### [Assignment]
Retype the lines below exactly, from the one that contains "This screenshot has width=800, height=600." through the last, and leave every picture out.

Data items

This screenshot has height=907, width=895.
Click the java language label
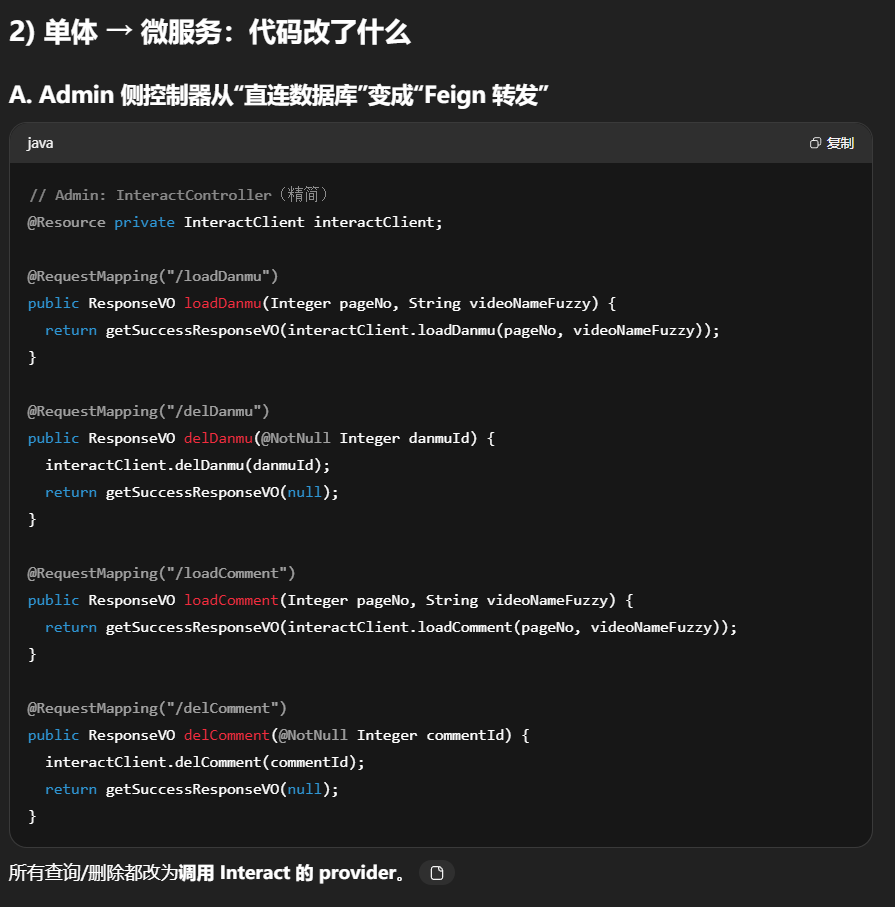40,143
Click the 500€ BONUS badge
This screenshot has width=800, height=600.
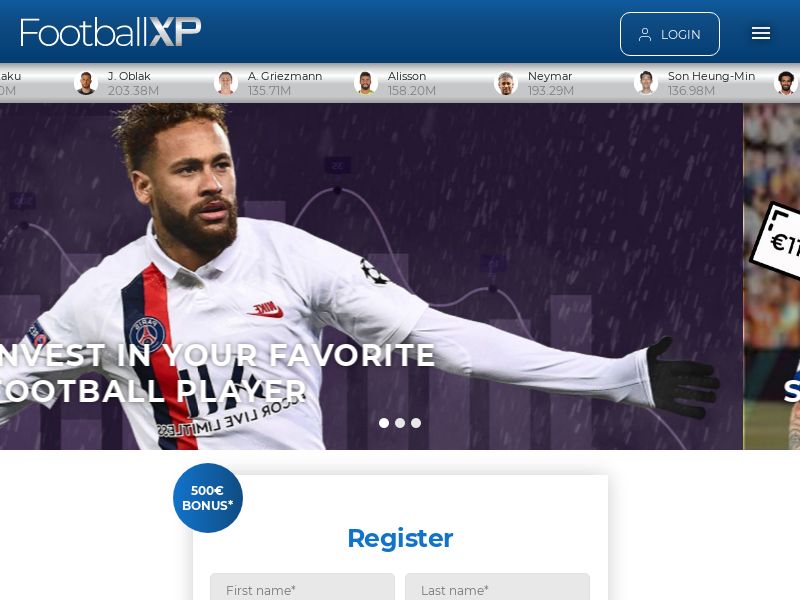click(x=208, y=498)
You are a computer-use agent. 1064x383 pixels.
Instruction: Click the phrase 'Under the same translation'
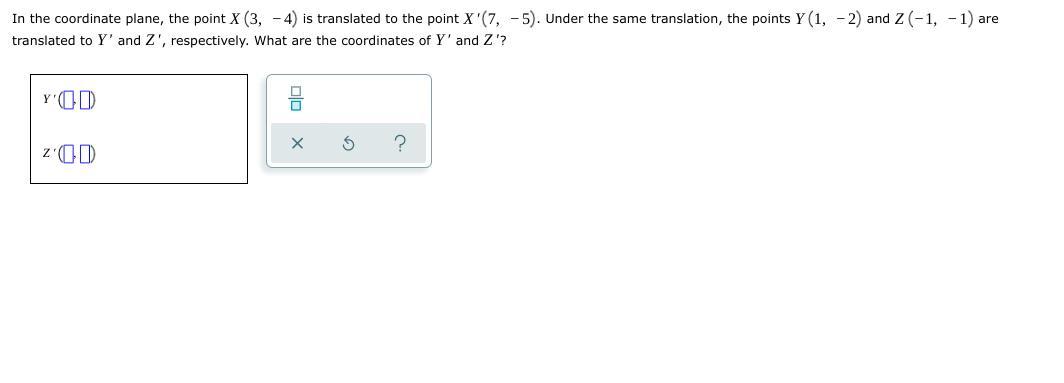point(634,19)
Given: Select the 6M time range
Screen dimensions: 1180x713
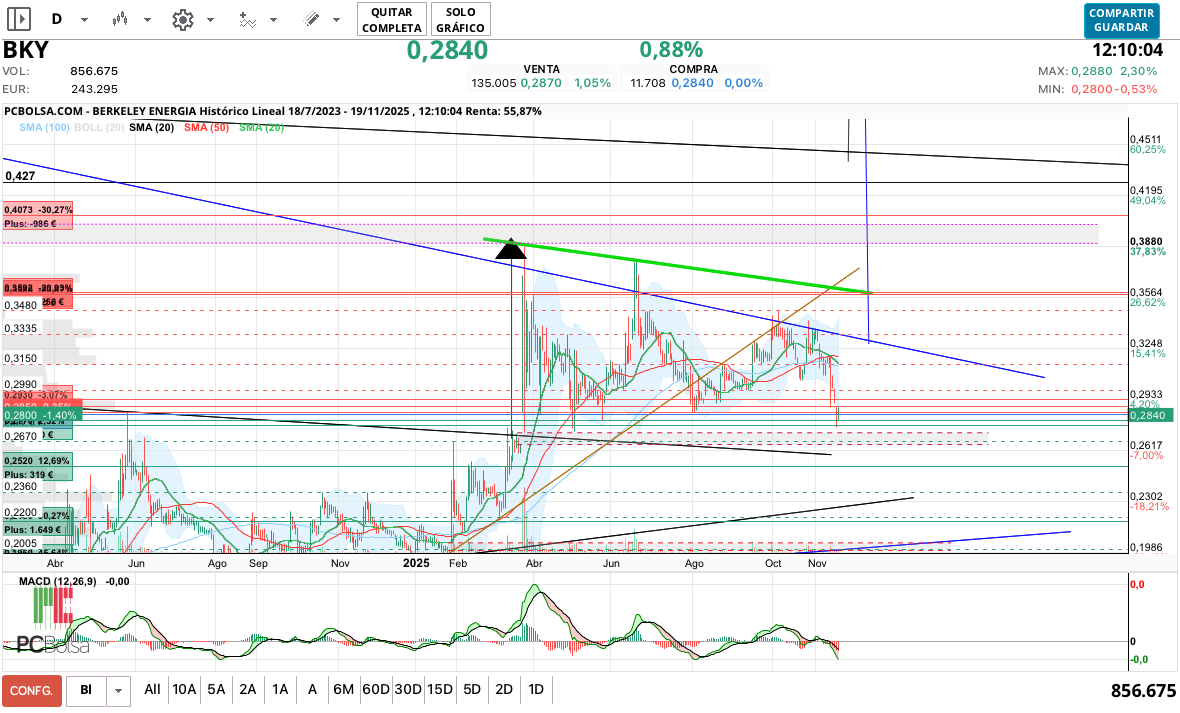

### [Expected answer]
This screenshot has width=800, height=600.
click(x=208, y=498)
You are a computer-use agent. 1064x383 pixels.
Instruction: Click the phrase 'Under the same translation'
point(634,19)
Given: Select the 6M time range
Screen dimensions: 1180x713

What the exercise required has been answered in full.